======== Information given

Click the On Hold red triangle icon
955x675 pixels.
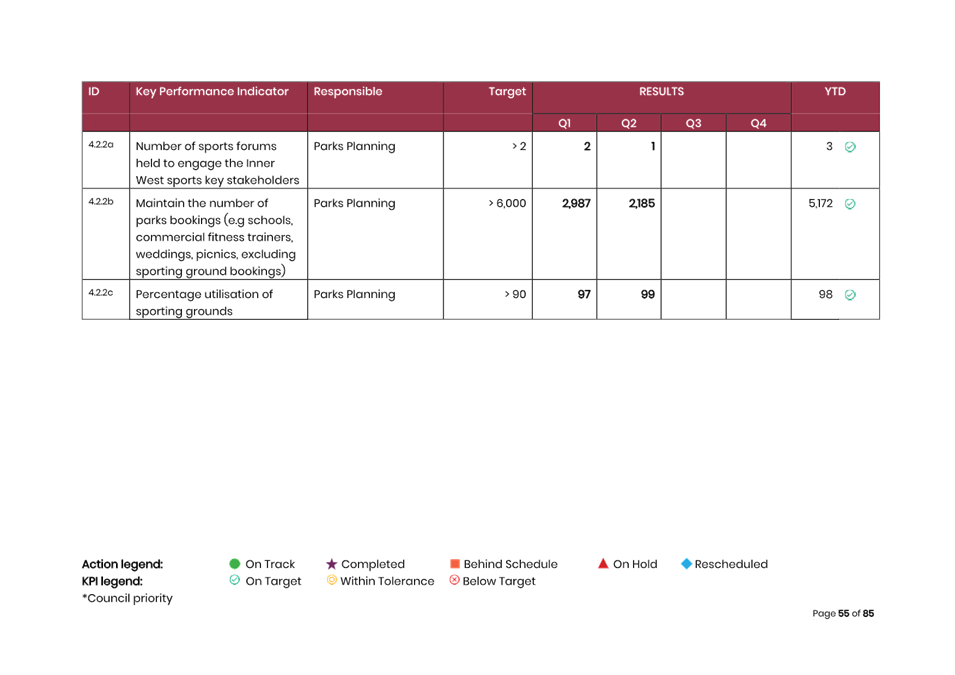click(x=603, y=564)
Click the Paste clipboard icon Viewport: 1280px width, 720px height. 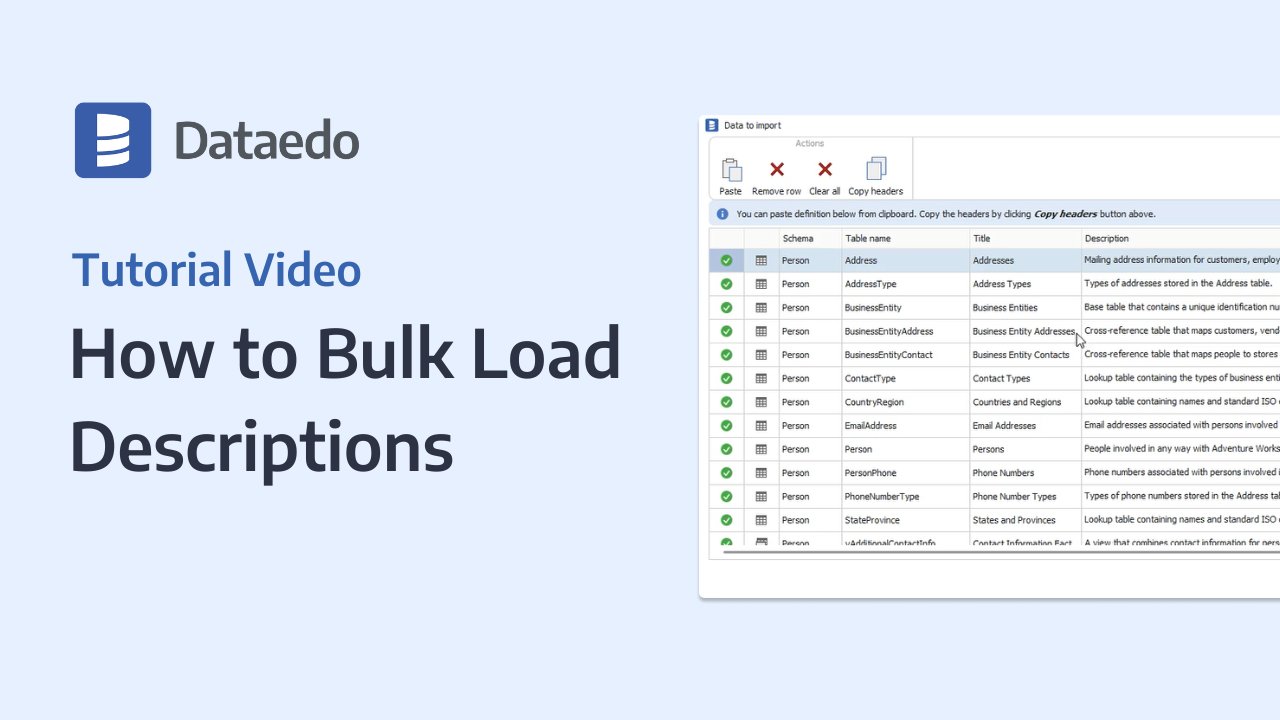pos(731,170)
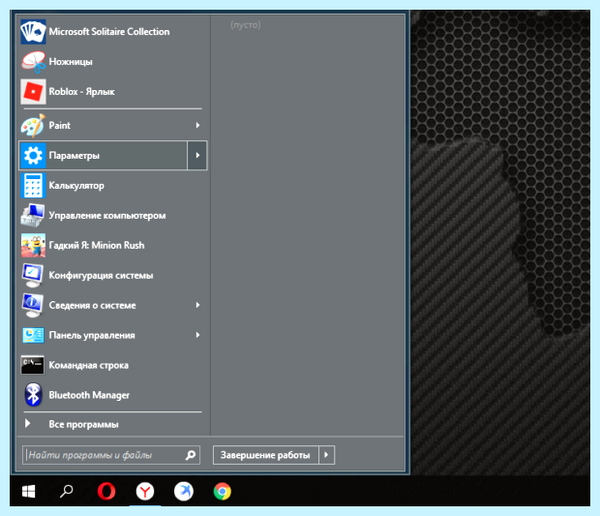Click the Завершение работы button
This screenshot has height=516, width=600.
coord(266,455)
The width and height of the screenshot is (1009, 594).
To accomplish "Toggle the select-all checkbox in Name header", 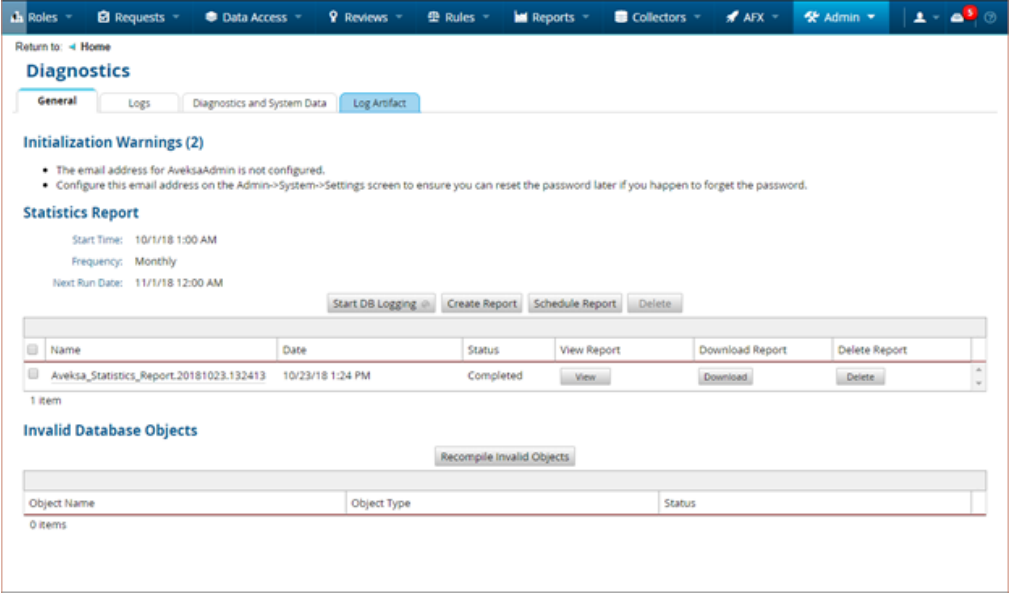I will click(34, 350).
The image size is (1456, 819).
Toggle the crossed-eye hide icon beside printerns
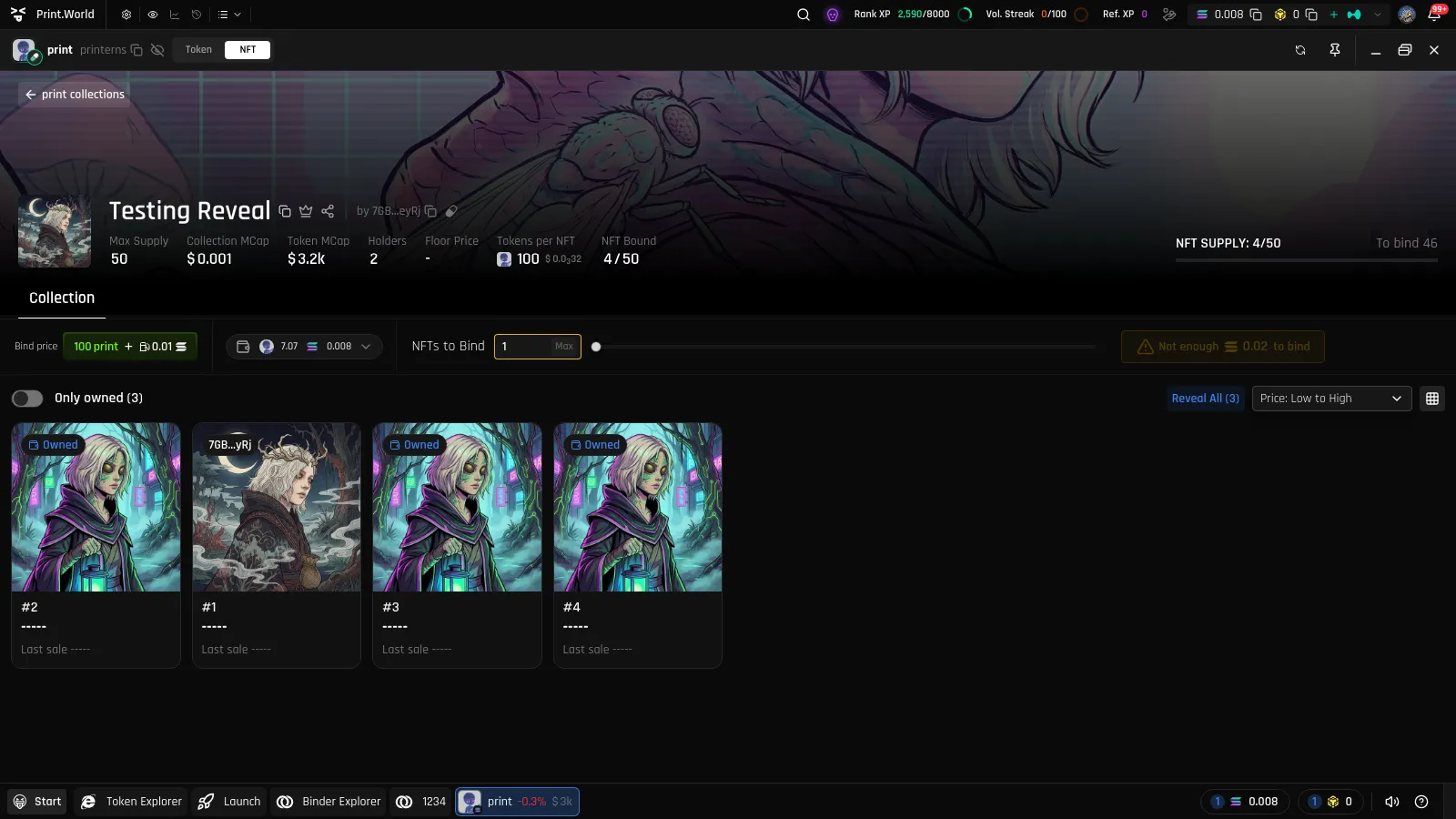157,50
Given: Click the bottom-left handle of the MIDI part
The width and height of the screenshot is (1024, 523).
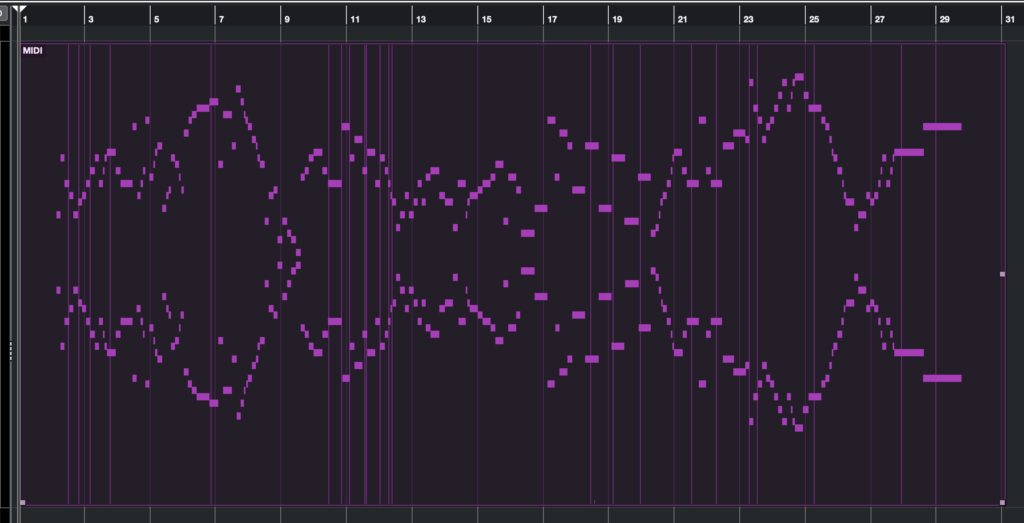Looking at the screenshot, I should 22,502.
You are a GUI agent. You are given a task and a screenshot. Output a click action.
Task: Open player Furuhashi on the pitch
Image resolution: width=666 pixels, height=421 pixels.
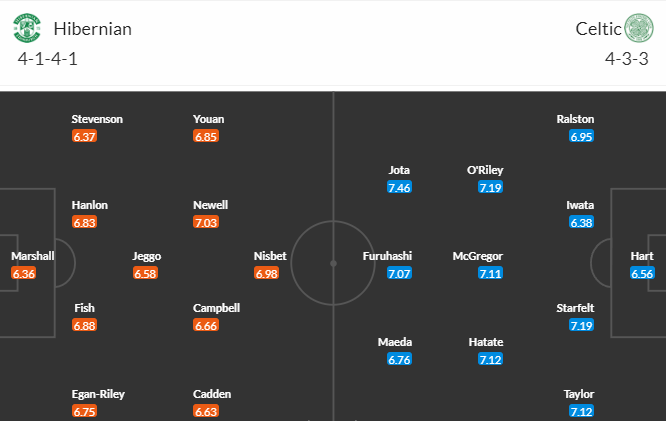point(387,256)
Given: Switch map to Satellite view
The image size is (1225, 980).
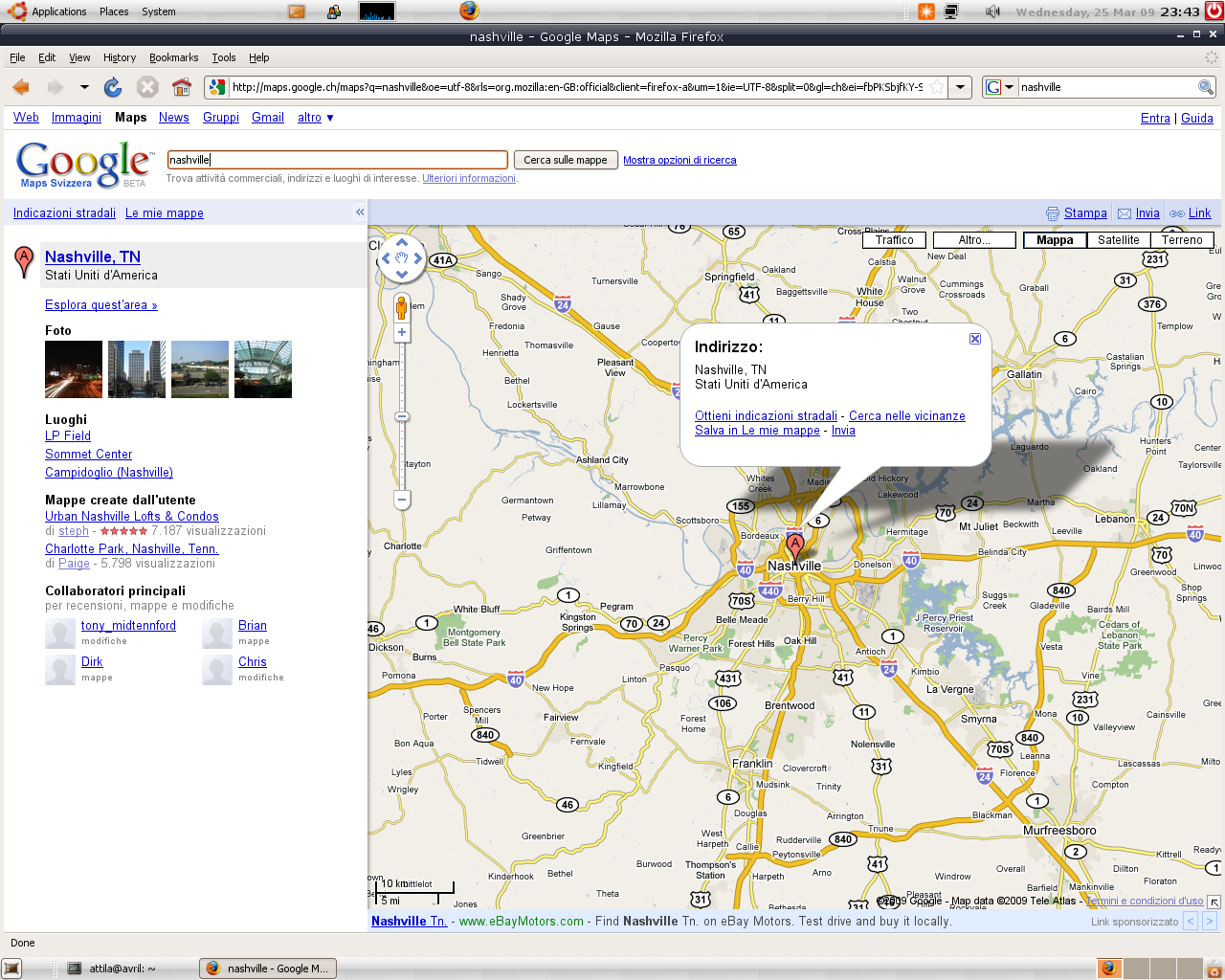Looking at the screenshot, I should [x=1118, y=240].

================

> _Exercise description_: The expected answer consists solely of the lines from the one with "The width and height of the screenshot is (1024, 523)." through the last line of the listing above, restated exactly, minus any pictures.

> _Problem solution_:
The width and height of the screenshot is (1024, 523).
Looking at the screenshot, I should 22,502.
You are a GUI agent. You are given a task and a screenshot. Output a click action.
Task: Open player Furuhashi on the pitch
Image resolution: width=666 pixels, height=421 pixels.
point(387,256)
Given: Switch map to Satellite view
The image size is (1225, 980).
Looking at the screenshot, I should [x=1118, y=240].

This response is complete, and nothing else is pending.